Despite significant progress since the first Surgeon General’s report, issued 50 years ago, smoking remains the single largest cause of preventable disease and death in the United States.

  • Smoking rates among adults and teens are less than half what they were in 1964; however, 42 million American adults and about 3 million middle and high school students continue to smoke.
  • Nearly half a million Americans die prematurely from smoking each year.
  • More than 16 million Americans suffer from a disease caused by smoking.
  • On average, compared to people who have never smoked, smokers suffer more health problems and disability due to their smoking and ultimately lose more than a decade of life.
  • The estimated economic costs attributable to smok­ing and exposure to tobacco smoke continue to increase and now approach $300 billion annually, with direct medical costs of at least $130 billion and productivity losses of more than $150 billion a year.

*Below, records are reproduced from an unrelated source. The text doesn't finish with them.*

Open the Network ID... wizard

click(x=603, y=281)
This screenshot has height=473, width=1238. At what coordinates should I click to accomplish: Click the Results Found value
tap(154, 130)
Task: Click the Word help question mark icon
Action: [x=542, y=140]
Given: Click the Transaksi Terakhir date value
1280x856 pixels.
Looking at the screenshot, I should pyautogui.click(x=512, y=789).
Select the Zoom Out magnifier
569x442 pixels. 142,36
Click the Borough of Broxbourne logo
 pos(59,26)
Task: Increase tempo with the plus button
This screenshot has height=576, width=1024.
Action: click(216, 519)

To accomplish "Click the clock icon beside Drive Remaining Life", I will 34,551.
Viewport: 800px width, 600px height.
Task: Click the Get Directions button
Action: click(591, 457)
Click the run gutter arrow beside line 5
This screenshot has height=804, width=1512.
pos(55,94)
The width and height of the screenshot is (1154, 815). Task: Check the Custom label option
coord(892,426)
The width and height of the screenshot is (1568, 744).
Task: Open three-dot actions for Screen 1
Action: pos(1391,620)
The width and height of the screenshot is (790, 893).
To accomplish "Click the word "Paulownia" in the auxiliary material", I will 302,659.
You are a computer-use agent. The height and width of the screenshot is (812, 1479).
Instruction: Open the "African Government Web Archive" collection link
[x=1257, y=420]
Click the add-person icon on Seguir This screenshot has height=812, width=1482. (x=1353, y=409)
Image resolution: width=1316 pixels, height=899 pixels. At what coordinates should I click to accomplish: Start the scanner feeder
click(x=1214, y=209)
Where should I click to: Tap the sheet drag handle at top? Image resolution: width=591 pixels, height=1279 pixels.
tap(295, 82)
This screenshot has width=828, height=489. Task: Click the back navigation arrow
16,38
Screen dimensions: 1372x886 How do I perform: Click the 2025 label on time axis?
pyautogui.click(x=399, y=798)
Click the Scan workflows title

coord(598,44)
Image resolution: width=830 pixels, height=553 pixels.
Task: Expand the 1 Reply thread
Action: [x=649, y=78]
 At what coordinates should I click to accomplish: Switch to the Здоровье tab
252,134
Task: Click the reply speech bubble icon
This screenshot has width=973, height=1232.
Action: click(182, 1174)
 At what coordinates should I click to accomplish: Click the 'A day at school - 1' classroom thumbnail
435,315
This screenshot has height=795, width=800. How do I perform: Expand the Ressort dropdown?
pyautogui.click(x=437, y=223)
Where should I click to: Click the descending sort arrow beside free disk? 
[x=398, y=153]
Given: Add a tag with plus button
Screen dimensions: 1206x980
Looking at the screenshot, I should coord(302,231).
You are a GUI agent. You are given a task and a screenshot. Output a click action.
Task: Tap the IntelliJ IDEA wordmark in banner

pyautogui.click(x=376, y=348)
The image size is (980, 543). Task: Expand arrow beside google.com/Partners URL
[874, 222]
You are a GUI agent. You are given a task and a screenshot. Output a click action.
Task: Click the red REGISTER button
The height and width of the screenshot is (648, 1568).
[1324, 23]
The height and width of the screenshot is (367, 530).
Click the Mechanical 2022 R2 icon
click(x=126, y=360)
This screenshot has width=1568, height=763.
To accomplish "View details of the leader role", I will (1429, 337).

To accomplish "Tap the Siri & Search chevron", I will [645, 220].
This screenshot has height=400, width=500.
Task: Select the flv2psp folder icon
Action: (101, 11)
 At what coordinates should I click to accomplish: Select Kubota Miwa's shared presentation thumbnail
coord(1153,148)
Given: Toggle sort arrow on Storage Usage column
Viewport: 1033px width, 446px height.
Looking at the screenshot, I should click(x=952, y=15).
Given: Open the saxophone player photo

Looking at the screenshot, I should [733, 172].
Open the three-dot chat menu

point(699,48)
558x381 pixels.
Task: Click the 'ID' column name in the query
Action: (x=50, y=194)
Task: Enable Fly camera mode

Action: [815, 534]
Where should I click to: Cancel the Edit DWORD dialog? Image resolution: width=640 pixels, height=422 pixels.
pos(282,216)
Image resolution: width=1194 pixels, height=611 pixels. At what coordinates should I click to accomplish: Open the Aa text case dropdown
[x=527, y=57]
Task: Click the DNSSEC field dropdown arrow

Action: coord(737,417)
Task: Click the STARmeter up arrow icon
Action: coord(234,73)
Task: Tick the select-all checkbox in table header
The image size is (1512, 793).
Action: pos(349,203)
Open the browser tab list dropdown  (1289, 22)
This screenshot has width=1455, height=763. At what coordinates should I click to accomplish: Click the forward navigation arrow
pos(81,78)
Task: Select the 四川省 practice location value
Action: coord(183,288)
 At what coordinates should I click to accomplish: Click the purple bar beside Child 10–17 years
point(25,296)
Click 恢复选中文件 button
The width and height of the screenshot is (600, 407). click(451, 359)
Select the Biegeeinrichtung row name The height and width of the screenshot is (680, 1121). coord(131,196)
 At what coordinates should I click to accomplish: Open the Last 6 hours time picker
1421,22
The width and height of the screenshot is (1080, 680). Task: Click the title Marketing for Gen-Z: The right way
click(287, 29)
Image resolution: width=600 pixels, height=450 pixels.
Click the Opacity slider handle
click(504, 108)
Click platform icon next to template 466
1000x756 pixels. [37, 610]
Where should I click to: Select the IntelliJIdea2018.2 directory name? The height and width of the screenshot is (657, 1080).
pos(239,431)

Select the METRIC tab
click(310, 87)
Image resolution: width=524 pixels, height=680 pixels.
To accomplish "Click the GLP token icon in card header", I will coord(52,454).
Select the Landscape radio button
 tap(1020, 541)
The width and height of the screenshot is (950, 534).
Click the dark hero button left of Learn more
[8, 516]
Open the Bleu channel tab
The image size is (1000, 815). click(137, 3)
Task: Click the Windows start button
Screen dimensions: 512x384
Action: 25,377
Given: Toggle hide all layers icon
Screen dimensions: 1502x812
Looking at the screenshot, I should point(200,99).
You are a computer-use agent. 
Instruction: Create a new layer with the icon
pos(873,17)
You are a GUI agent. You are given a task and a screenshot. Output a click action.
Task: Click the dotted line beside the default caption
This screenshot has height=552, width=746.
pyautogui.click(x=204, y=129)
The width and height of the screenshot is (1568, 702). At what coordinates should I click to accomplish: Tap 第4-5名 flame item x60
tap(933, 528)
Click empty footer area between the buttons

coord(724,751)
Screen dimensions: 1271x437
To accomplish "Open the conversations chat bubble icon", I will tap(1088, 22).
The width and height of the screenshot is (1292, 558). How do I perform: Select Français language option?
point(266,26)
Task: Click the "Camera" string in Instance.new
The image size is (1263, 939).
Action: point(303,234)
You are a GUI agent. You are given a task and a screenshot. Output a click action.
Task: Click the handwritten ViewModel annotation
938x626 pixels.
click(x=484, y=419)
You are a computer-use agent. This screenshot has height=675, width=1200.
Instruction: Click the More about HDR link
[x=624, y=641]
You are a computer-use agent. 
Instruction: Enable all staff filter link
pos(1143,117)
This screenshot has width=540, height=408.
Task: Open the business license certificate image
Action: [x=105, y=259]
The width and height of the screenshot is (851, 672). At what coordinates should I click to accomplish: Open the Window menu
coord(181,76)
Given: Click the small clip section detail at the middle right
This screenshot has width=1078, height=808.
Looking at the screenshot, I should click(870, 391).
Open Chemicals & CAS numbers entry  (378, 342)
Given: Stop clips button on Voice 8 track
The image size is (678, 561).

The scientific evidence is incontrovertible: inhaling tobacco smoke, particularly from cigarettes, is deadly. Since the first Surgeon General’s Report in 1964, evidence has linked smoking to diseases of nearly all organs of the body.

  • In the United States, smoking causes 87 percent of lung cancer deaths, 32 percent of coronary heart disease deaths, and 79 percent of all cases of chronic obstructive pulmonary disease (COPD).
  • One out of three cancer deaths is caused by smoking.
  • This report concludes that smoking causes colorectal and liver cancer and increases the failure rate of treatment for all cancers.
  • The report also concludes that smoking causes diabetes mellitus, rheumatoid arthritis and immune system weakness, increased risk for tuberculosis disease and death, ectopic (tubal) pregnancy and impaired fertility, cleft lip and cleft palates in babies of women who smoke during early pregnancy, erectile dysfunction, and age-related macular degeneration.
  • Secondhand smoke exposure is now known to cause strokesin non-smokers.
  • This report finds that in addition to causing multiple serious diseases, cigarette smoking diminishes overall health status, impairs immune function, and reduces quality of life.

Smokers today have a greater risk of developing lung cancer than did smokers in 1964.

  • Even though today’s smokers smoke fewer cigarettes than those 50 years ago, they are at higher risk of developing lung cancer.
  • Changes in the design and composition of cigarettes since the 1950s have increased the risk of adenocarcinoma of the lung, the most common type of lung cancer.
  • Evidence suggests that ventilated filters may have contributed to higher risks of lung cancer by enabling smokers to inhale more vigorously, thereby drawing carcinogens contained in cigarette smoke more deeply into lung tissue.
  • At least 70 of the chemicals in cigarette smoke are known carcinogens. Levels of some of these chemicals have increased as manufacturing processes have changed.

 

For the first time, women are as likely to die as men from many diseases caused by smoking.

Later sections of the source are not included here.